The engagements referred to are the battles of Hanging Rock, Aug. 6, 1780; Eutaw Springs, Sept. 8, 1781; Ratliff’s or Radcliff’s Bridge, March 6, 1781; Stono Ferry, June 20, 1779; and Fishdam Ford, Nov. 9, 1780.

Given that there were more battles and skirmishes fought in South Carolina than any other American colony during the Revolution, it’s almost a certainty that Blair saw action at other encounters, as well.

Just as interesting is what follows after the details of Blair’s service:

“In one of these battles (it is not recollected which) he received a slight wound: but so far from regarding it, either then or afterwards, when it was intimated to him that he might avail himself of the bounty of his Country and draw a Pension (as many of his Camp associates had done) he declared that, if the small Competence he then possessed failed him, he was both able and willing to work for his living; and if it became necessary, to fight for his Country without a penny of pay. He was in the Language of Pope, The noblest work of God – an honest man. ‘No farther seek his merits to disclose, Or draw his frailties from their dread abode; (There they alike in trembling hope repose) The bosom of his Father and his God.’”

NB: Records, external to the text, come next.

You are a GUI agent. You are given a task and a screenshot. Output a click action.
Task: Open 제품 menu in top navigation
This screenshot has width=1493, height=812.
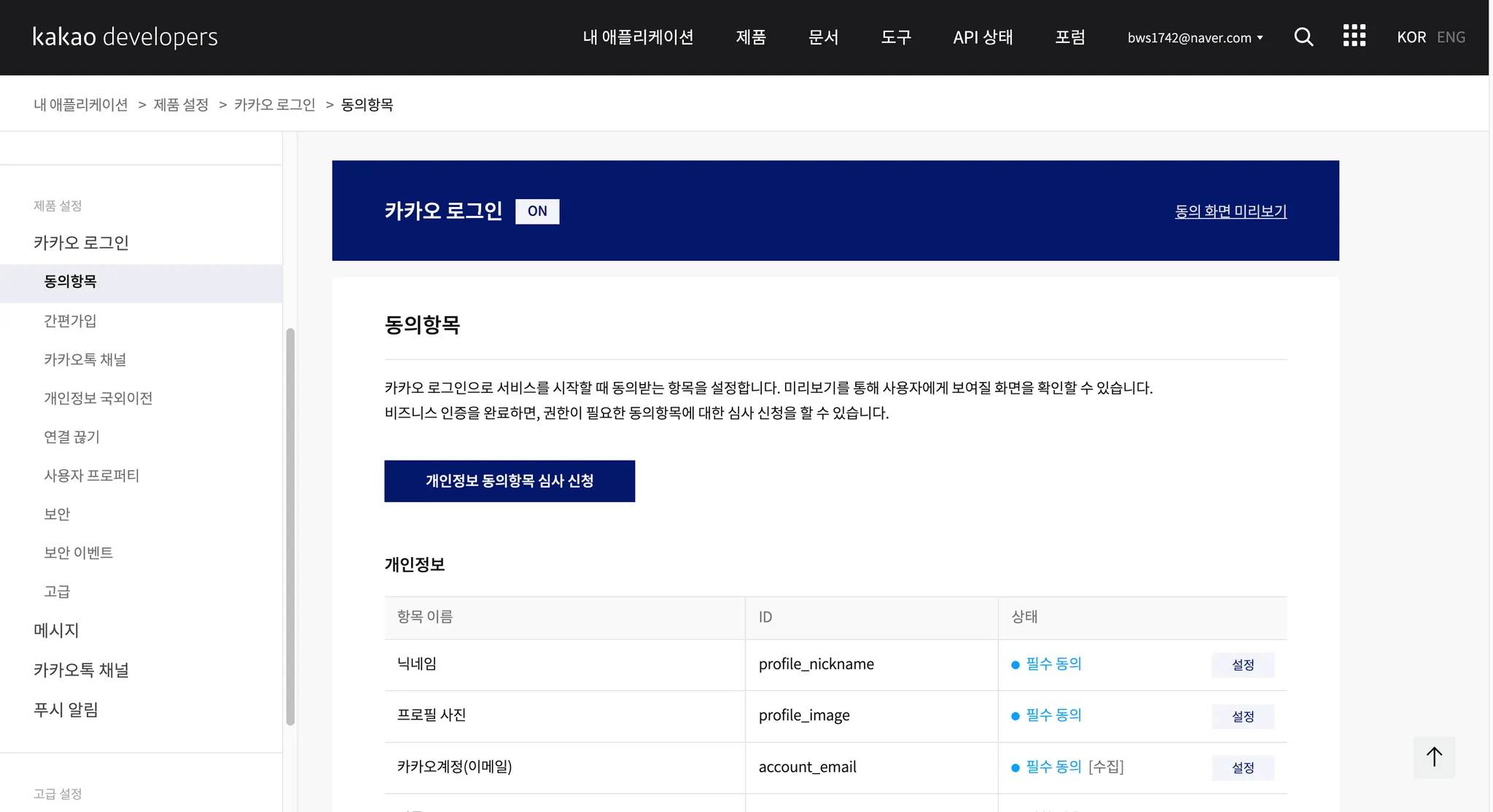point(751,37)
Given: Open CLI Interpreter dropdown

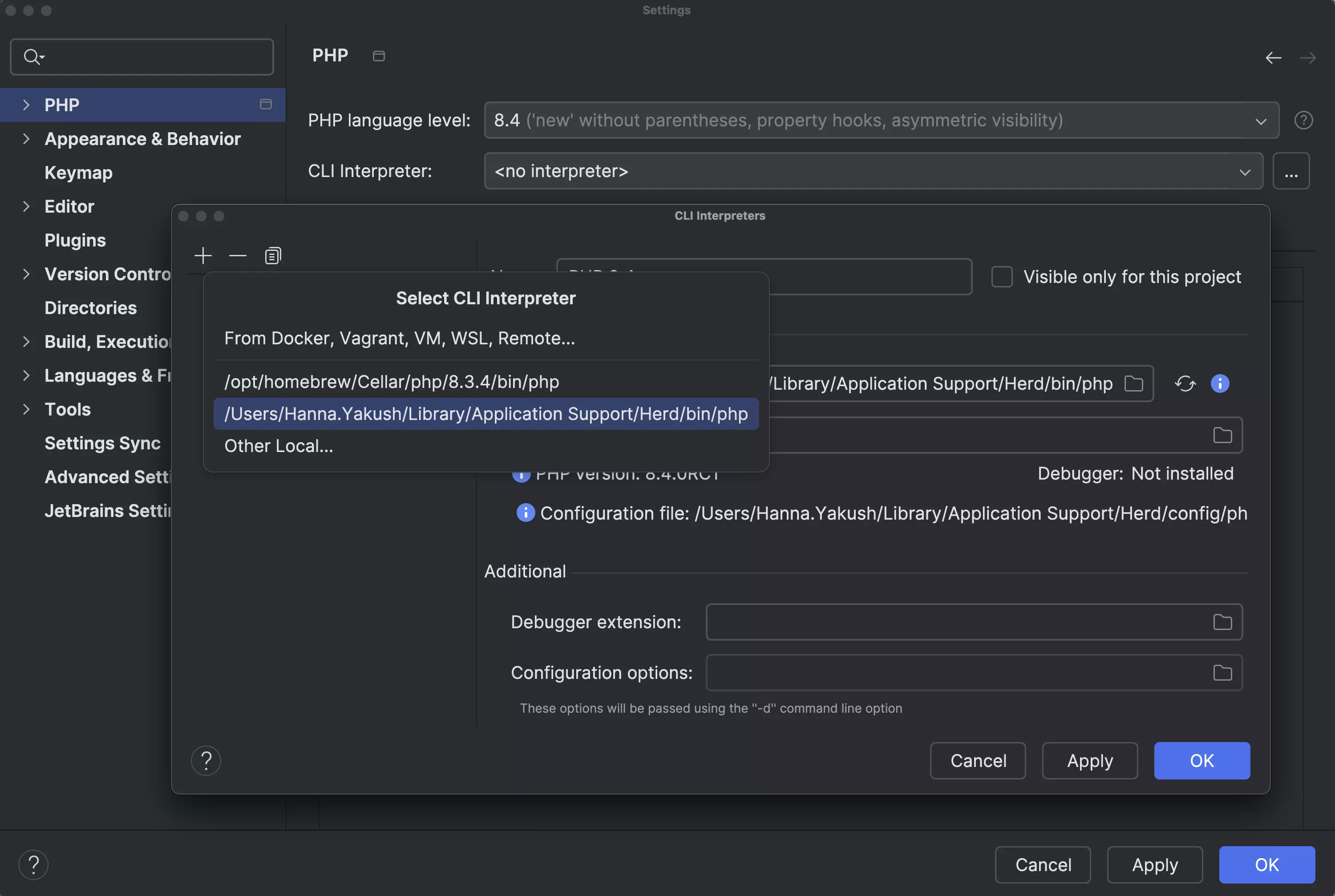Looking at the screenshot, I should (873, 171).
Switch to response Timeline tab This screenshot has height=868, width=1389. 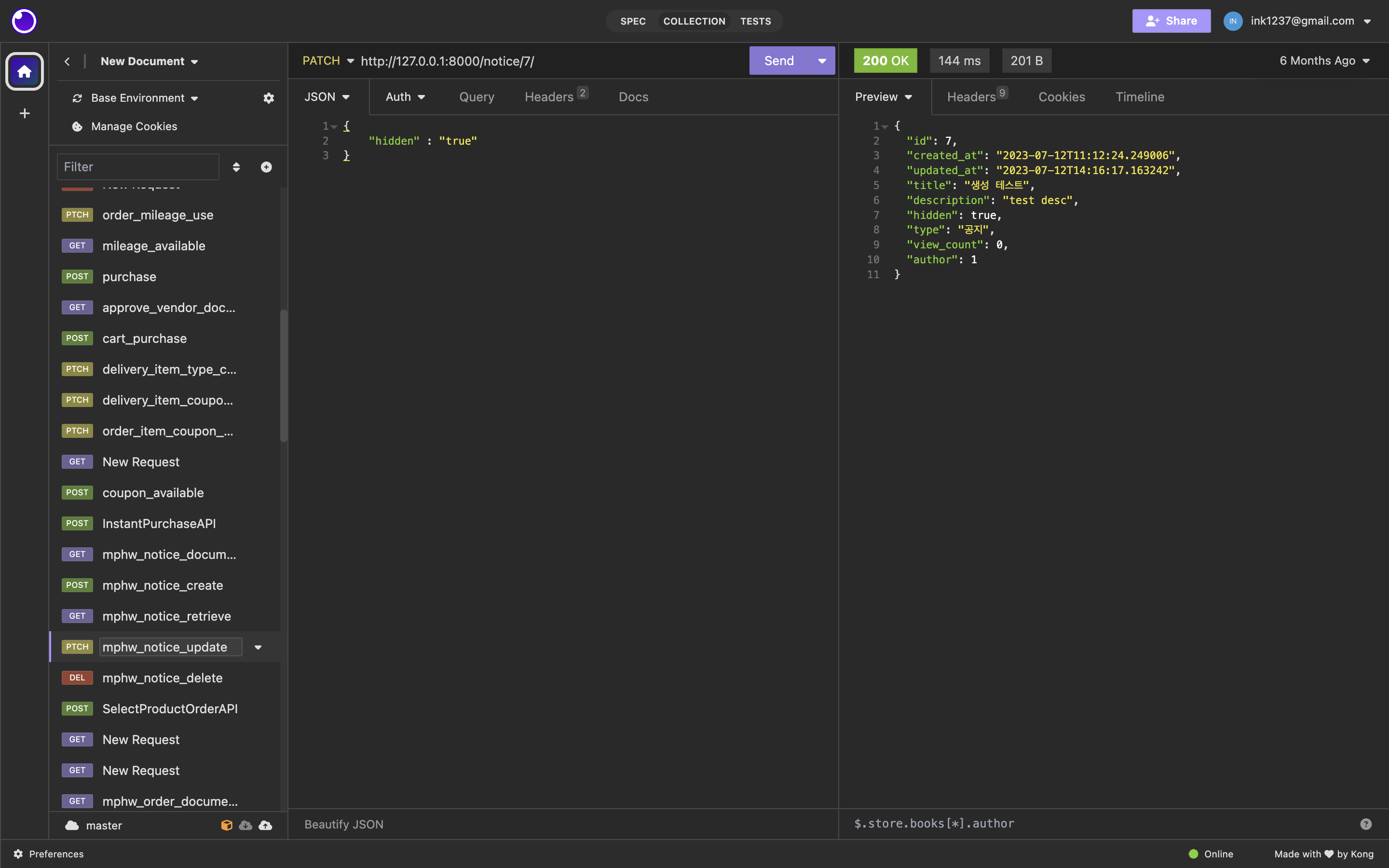(1139, 97)
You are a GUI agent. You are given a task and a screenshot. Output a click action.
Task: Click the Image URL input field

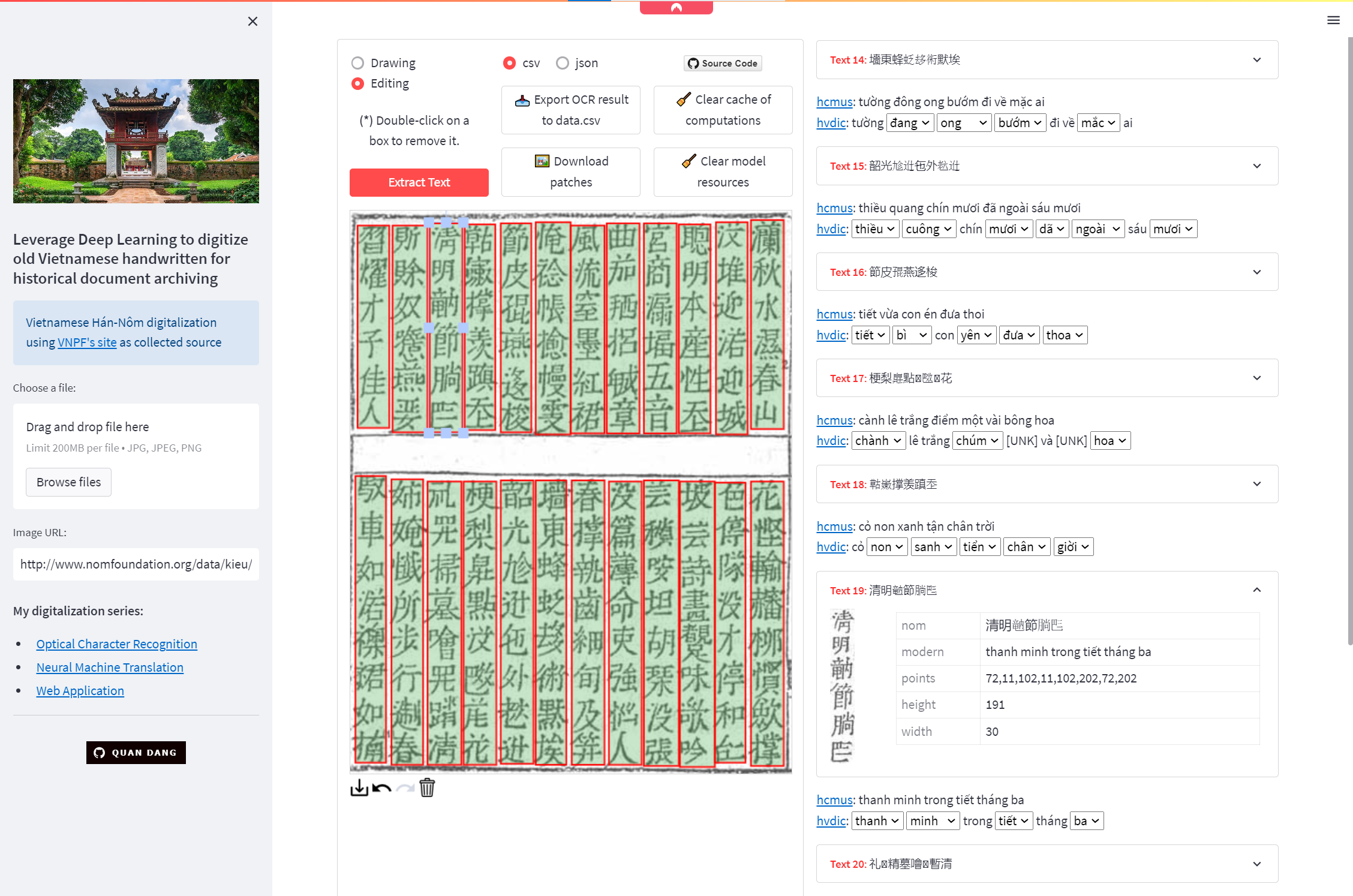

Blair died on July 2, 1824, at age 65. He and his wife Sarah had seven children, including one son, James, who served four terms in Congress.

Today, Americans remember the likes of George Washington, Marquis de Lafayette and John Paul Jones when they’re able to recall any military leaders from the Revolution War at all.

But were it not for William Blair and thousands of others like him, men who served dutifully during the conflict and then quietly went about the business of building a nation, it’s difficult to imagine that the Founding Fathers’ ambitions would have ever been realized.

(Top: View of Old Waxhaw Presbyterian Church Cemetery, Lancaster County, SC.)